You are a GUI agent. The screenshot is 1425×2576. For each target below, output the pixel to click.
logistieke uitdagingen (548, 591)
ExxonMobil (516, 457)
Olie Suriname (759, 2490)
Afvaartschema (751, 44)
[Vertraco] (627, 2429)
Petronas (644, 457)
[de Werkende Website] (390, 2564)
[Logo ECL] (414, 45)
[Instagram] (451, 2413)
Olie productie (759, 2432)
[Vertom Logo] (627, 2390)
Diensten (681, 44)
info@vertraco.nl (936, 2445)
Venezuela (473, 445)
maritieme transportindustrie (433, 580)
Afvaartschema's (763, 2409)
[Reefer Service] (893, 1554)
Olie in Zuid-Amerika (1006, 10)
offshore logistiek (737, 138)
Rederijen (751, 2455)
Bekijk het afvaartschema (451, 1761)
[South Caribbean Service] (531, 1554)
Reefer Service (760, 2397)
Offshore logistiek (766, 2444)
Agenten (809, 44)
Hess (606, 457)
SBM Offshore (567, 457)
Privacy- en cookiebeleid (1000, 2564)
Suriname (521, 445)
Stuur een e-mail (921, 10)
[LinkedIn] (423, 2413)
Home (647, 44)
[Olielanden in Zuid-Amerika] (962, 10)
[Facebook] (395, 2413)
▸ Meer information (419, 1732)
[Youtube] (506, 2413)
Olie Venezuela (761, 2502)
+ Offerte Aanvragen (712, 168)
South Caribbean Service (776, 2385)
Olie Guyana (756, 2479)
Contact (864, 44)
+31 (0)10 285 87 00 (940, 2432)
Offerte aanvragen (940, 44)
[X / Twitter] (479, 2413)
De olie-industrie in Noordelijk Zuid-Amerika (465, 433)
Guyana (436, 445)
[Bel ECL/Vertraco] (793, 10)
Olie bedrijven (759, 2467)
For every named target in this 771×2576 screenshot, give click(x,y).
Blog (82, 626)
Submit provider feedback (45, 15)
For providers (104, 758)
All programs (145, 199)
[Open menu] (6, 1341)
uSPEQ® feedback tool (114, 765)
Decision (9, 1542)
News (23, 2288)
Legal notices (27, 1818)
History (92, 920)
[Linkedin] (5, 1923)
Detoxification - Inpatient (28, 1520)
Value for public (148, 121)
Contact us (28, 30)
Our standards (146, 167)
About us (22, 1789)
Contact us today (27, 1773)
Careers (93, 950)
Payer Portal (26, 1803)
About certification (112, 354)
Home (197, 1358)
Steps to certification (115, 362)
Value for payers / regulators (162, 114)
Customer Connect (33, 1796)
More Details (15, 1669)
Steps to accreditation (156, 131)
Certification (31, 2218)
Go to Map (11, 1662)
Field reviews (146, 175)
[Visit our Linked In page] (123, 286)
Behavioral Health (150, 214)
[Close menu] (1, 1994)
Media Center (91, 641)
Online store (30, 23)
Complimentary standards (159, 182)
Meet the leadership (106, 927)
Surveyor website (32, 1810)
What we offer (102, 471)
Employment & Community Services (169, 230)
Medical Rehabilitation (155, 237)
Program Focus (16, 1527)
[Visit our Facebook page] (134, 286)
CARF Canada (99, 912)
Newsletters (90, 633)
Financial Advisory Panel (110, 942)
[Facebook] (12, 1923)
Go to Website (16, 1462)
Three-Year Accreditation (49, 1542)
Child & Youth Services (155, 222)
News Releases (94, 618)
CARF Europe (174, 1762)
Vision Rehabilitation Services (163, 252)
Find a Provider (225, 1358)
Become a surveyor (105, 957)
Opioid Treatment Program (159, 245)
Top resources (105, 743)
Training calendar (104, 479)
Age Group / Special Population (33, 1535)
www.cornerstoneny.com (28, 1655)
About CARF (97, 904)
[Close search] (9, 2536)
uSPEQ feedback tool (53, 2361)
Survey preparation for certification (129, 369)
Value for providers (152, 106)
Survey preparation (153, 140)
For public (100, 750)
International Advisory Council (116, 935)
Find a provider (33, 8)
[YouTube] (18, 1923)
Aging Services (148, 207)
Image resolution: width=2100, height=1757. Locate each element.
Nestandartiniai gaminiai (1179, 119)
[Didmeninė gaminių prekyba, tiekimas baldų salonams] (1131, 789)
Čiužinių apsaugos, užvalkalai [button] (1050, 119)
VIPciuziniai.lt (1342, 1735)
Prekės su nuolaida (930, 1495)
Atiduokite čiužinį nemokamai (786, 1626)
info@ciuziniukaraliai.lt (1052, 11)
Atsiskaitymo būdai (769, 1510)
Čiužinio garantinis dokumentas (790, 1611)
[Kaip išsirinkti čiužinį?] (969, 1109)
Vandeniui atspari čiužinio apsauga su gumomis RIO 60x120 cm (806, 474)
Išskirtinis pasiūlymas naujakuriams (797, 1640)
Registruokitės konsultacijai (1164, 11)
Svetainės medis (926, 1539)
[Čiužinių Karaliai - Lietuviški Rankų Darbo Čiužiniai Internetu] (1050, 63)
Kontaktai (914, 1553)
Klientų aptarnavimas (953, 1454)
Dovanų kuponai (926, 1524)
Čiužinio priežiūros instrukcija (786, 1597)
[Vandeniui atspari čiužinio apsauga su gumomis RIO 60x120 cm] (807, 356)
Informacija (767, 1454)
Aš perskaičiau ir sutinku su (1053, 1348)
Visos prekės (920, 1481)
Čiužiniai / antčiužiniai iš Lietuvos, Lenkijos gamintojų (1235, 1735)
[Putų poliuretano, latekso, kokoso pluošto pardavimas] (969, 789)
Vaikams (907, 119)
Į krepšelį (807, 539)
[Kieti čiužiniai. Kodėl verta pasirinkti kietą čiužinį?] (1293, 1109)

### Description of the task
In the entries above, one line contains "About us (22, 1789)" and another contains "CARF Europe (174, 1762)". Reproduce exactly those two lines and the lines between them, nothing else.

### Solution below
About us (22, 1789)
Contact us today (27, 1773)
Careers (93, 950)
Payer Portal (26, 1803)
About certification (112, 354)
Home (197, 1358)
Steps to certification (115, 362)
Value for payers / regulators (162, 114)
Customer Connect (33, 1796)
More Details (15, 1669)
Steps to accreditation (156, 131)
Certification (31, 2218)
Go to Map (11, 1662)
Field reviews (146, 175)
[Visit our Linked In page] (123, 286)
Behavioral Health (150, 214)
[Close menu] (1, 1994)
Media Center (91, 641)
Online store (30, 23)
Complimentary standards (159, 182)
Meet the leadership (106, 927)
Surveyor website (32, 1810)
What we offer (102, 471)
Employment & Community Services (169, 230)
Medical Rehabilitation (155, 237)
Program Focus (16, 1527)
[Visit our Facebook page] (134, 286)
CARF Canada (99, 912)
Newsletters (90, 633)
Financial Advisory Panel (110, 942)
[Facebook] (12, 1923)
Go to Website (16, 1462)
Three-Year Accreditation (49, 1542)
Child & Youth Services (155, 222)
News Releases (94, 618)
CARF Europe (174, 1762)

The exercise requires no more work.